= Noel Le Vasseur =

Canadian fur trader (1798–1879)

Noel Le Vasseur (December 25, 1798 - December 12, 1879) was a fur trader and merchant born in St. Michel d`Yamaska, Lower Canada and died in Bourbonnais Grove, Illinois.

In 1816, he became a voyageur. "John Jacob Astor furnished Mr. Le Vasseur with a stock of goods worth $6,000, which he used in trading with the Indians for furs." Le Vasseur travelled to Bunkum, Illinois in 1818, where he established a trading post for the American Fur Company. The post was placed under the supervision of Gurdon Saltonstall Hubbard, and when Hubbard left in 1827, Le Vasseur took over as his replacement. Le Vasseur also married Hubbard's ex-wife, Watseka (also called Watch-e-kee), the namesake of Watseka, Illinois He had three children with her, and learned to speak the Potawatomi language. In 1832, Watseka left to go west when the Potawatomie were removed from the area. He remained at the Bunkum post until 1835. In 1837, he married Ruth Bull of Danville, Illinois. Following her death in 1859, he married Elenor Franchere of Chicago, Illinois in 1861.
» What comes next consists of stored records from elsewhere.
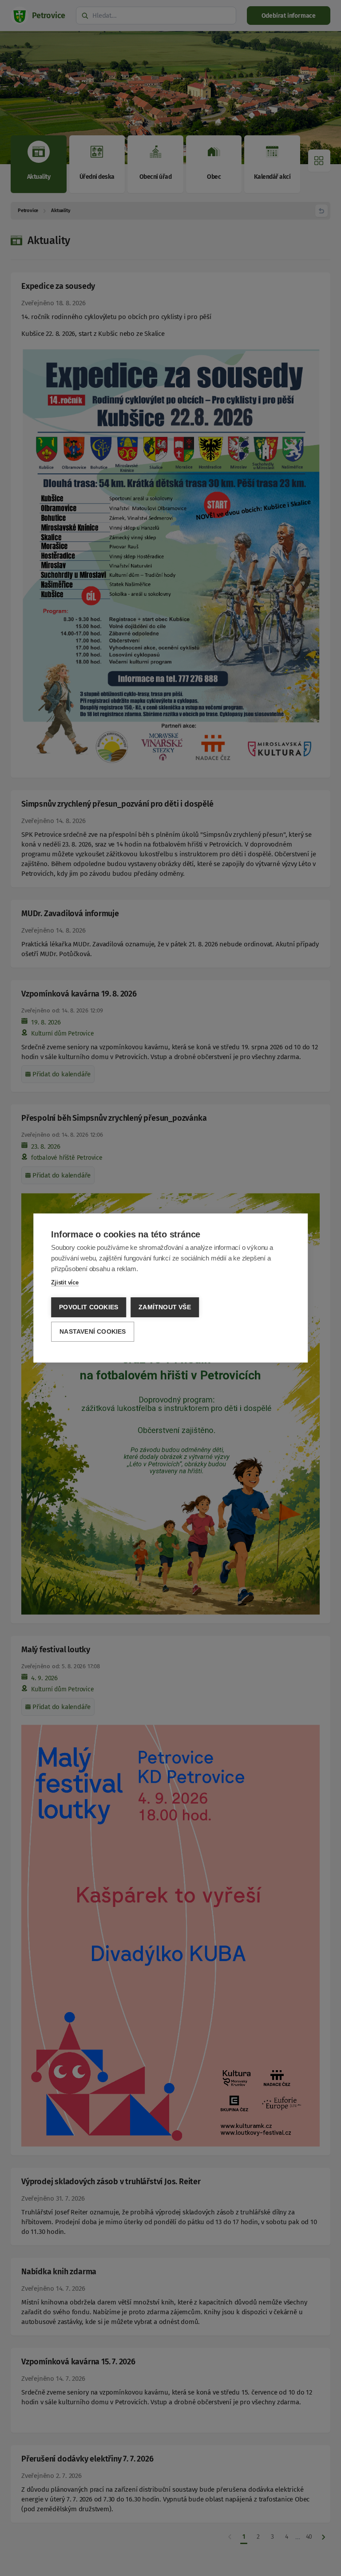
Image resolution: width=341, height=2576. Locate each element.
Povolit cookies (88, 1307)
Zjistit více (65, 1282)
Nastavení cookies (92, 1331)
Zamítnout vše (165, 1307)
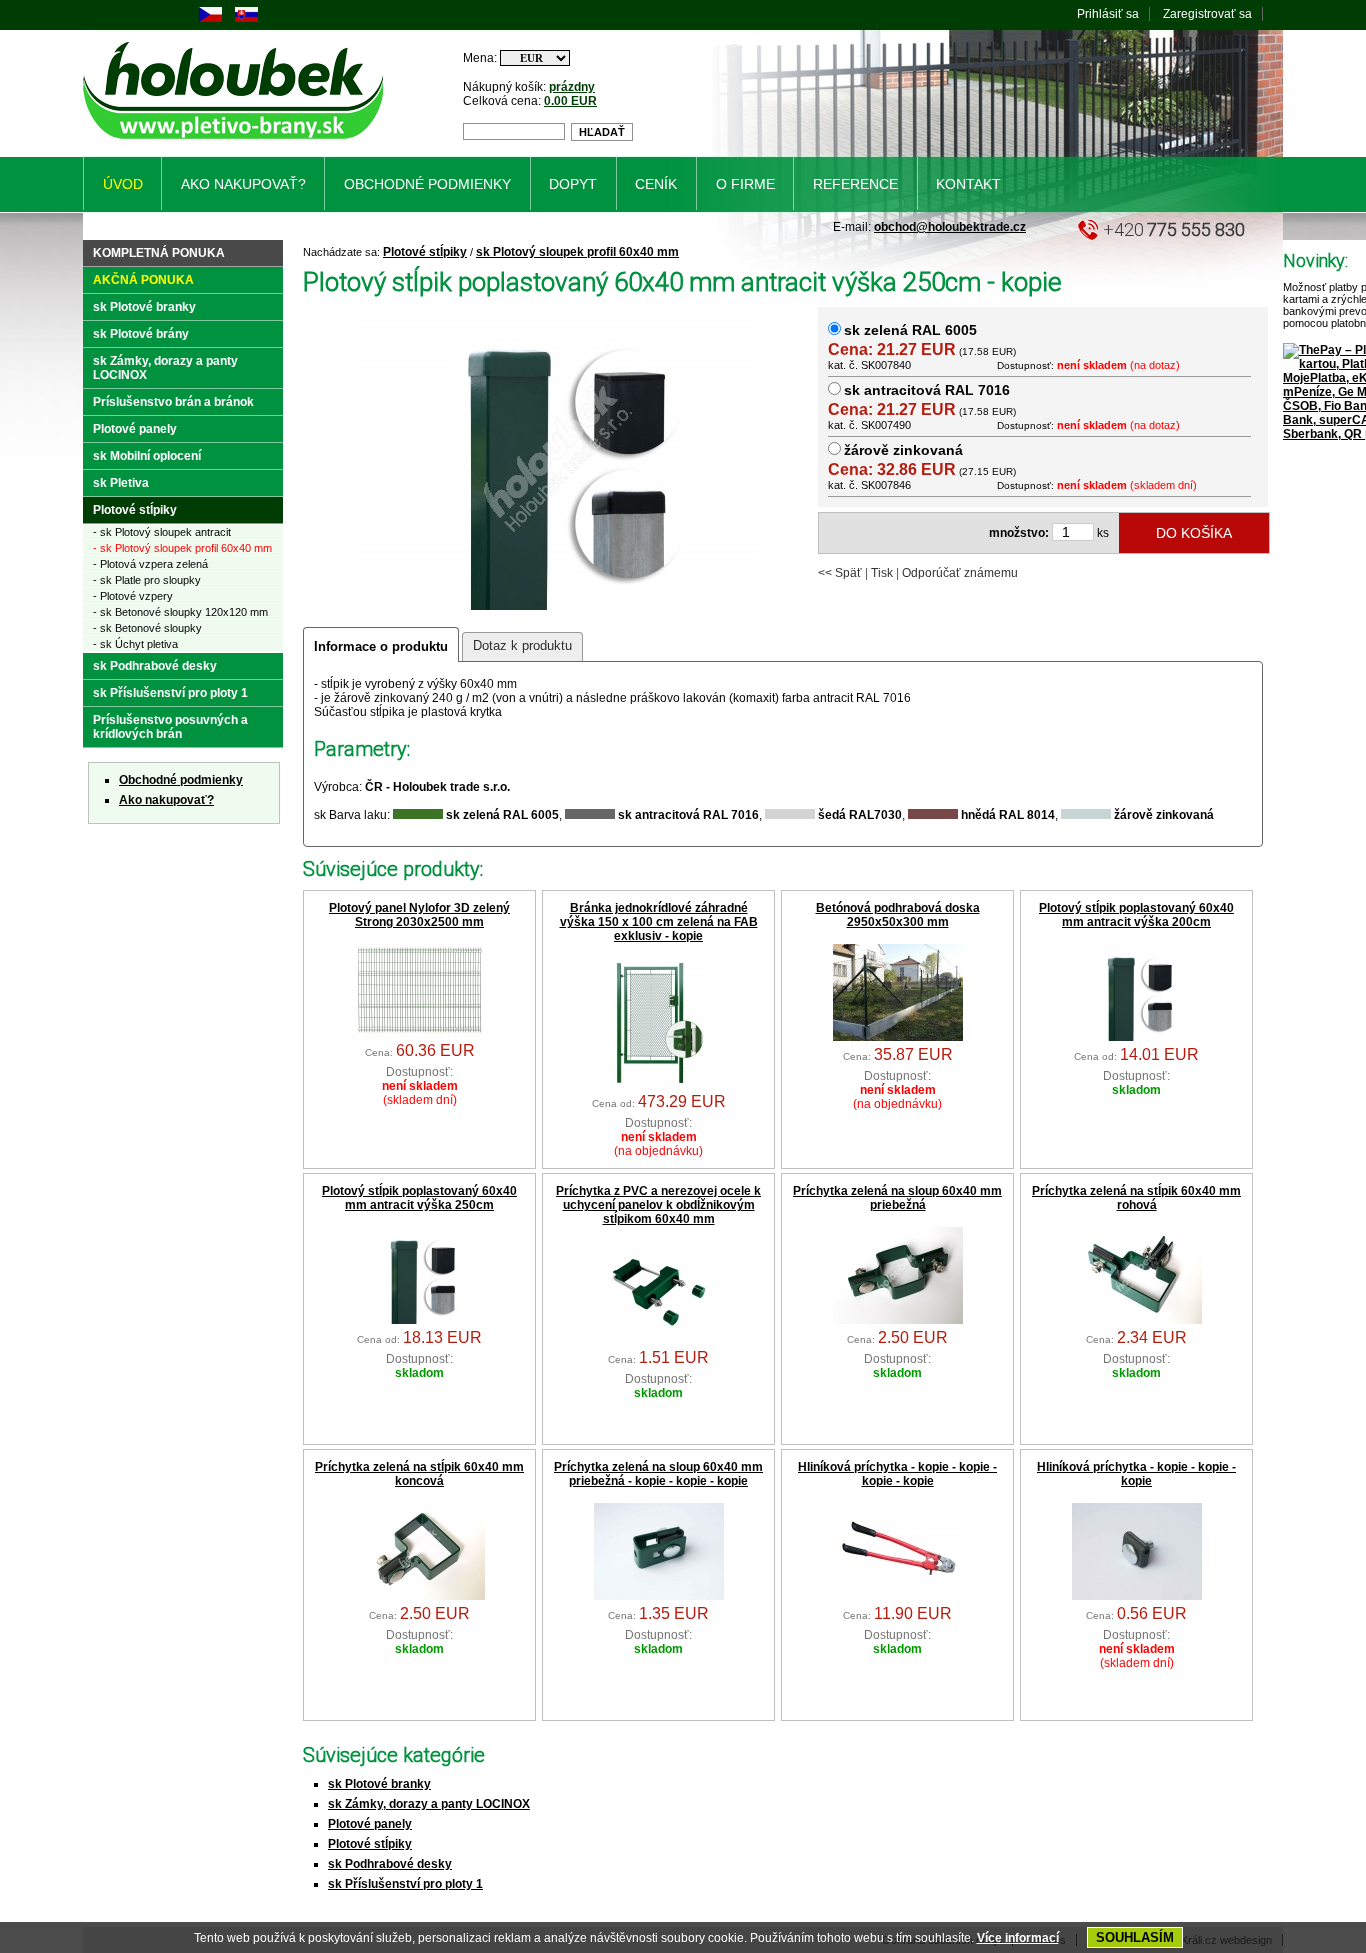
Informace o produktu (381, 646)
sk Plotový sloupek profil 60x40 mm (577, 252)
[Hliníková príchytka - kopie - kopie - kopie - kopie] (898, 1596)
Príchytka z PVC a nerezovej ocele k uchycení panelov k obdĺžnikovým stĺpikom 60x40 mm (658, 1205)
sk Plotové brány (141, 334)
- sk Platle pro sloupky (147, 580)
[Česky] (210, 18)
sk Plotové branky (379, 1784)
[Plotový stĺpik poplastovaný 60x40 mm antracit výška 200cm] (1137, 1037)
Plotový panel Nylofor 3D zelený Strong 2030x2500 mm (419, 915)
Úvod (123, 184)
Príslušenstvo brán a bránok (173, 402)
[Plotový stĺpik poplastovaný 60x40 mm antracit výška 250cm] (420, 1320)
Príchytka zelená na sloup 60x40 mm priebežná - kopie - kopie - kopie (658, 1474)
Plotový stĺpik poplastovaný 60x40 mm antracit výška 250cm (419, 1198)
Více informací (1018, 1938)
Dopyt (573, 184)
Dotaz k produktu (522, 645)
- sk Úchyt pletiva (135, 644)
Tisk (882, 573)
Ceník (656, 184)
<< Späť (840, 573)
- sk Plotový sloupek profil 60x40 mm (182, 548)
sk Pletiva (121, 483)
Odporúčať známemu (960, 573)
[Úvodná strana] (236, 143)
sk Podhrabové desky (390, 1864)
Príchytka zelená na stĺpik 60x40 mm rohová (1136, 1198)
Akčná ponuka (143, 280)
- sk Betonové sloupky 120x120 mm (180, 612)
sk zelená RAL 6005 (910, 330)
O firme (745, 184)
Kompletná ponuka (159, 253)
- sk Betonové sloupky (147, 628)
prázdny (572, 87)
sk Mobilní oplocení (147, 456)
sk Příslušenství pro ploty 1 (405, 1884)
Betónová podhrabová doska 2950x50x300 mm (898, 915)
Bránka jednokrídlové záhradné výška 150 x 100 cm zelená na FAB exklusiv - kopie (659, 922)
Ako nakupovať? (166, 800)
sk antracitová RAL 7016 (927, 390)
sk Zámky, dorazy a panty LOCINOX (429, 1804)
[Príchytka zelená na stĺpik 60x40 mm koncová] (420, 1596)
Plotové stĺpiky (425, 252)
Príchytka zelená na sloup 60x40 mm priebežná (897, 1198)
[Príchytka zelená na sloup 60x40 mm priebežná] (898, 1320)
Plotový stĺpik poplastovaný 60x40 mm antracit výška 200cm (1136, 915)
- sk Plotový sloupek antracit (162, 532)
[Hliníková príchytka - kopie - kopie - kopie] (1137, 1596)
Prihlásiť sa (1108, 14)
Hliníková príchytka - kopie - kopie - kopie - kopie (897, 1474)
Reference (855, 184)
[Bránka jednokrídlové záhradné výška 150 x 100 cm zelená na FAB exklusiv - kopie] (659, 1084)
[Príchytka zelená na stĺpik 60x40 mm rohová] (1137, 1320)
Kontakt (968, 184)
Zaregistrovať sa (1207, 14)
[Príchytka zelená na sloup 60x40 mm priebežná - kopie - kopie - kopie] (659, 1596)
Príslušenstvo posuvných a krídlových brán (170, 727)
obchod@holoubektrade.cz (950, 227)
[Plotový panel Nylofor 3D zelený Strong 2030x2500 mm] (420, 1033)
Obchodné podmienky (181, 780)
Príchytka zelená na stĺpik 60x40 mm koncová (419, 1474)
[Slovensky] (246, 18)
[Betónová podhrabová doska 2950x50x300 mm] (898, 1037)
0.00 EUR (570, 101)
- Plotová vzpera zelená (150, 564)
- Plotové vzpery (133, 596)
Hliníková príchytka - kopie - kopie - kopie (1136, 1474)
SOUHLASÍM (1135, 1937)
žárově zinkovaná (903, 450)
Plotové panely (370, 1824)
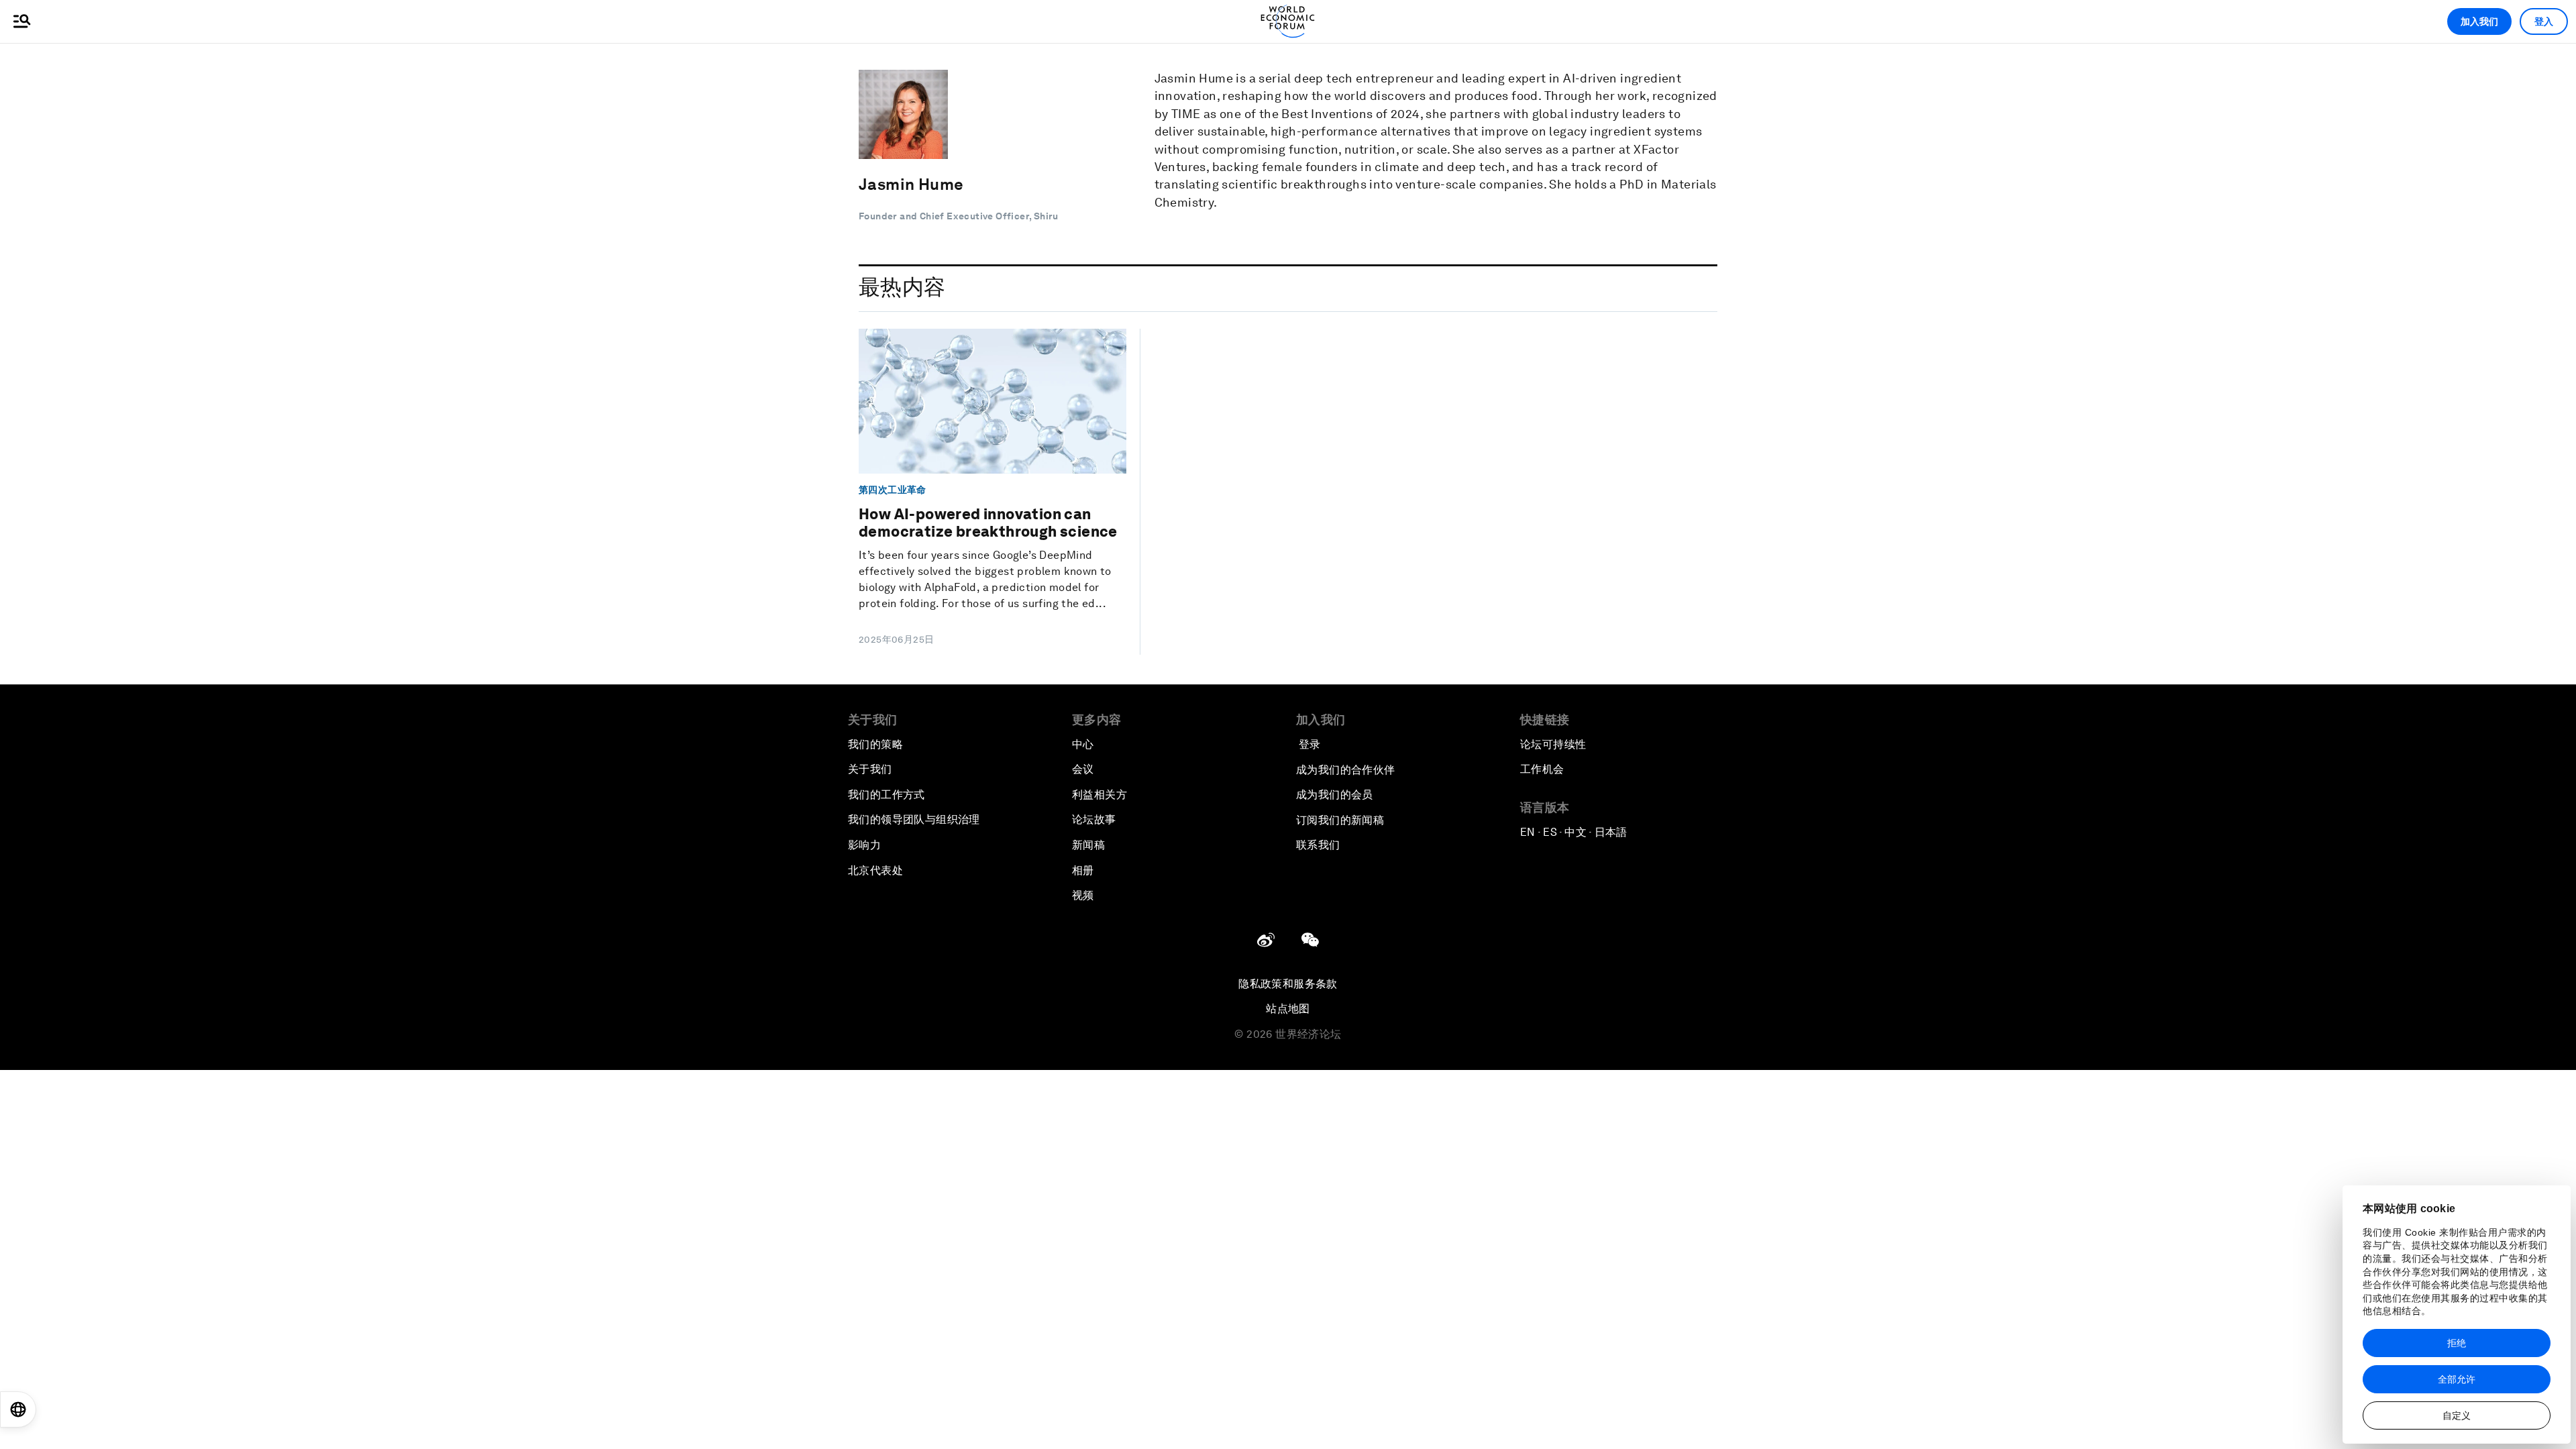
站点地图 (1288, 1008)
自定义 (2457, 1415)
Le Vasseur and Hubbard arrived in the Bourbonnais area in 1830. Le Vasseur "bought a tract of land from Me-she-ke-ten-o", and "became the first permanent non-Native American settler of the area." When the Potawatomi left the Bourbonnais area in 1838, La Vasseur persuaded many Québécois to migrate to the region. These efforts have given him the epithet "Father of Kankakee."

His obituary stated that "In politics he was a Republican; he had no patience with the defenders of the slave power," noting that he was known both for his hospitality and his friendship with the leaders of the Potawotami tribe.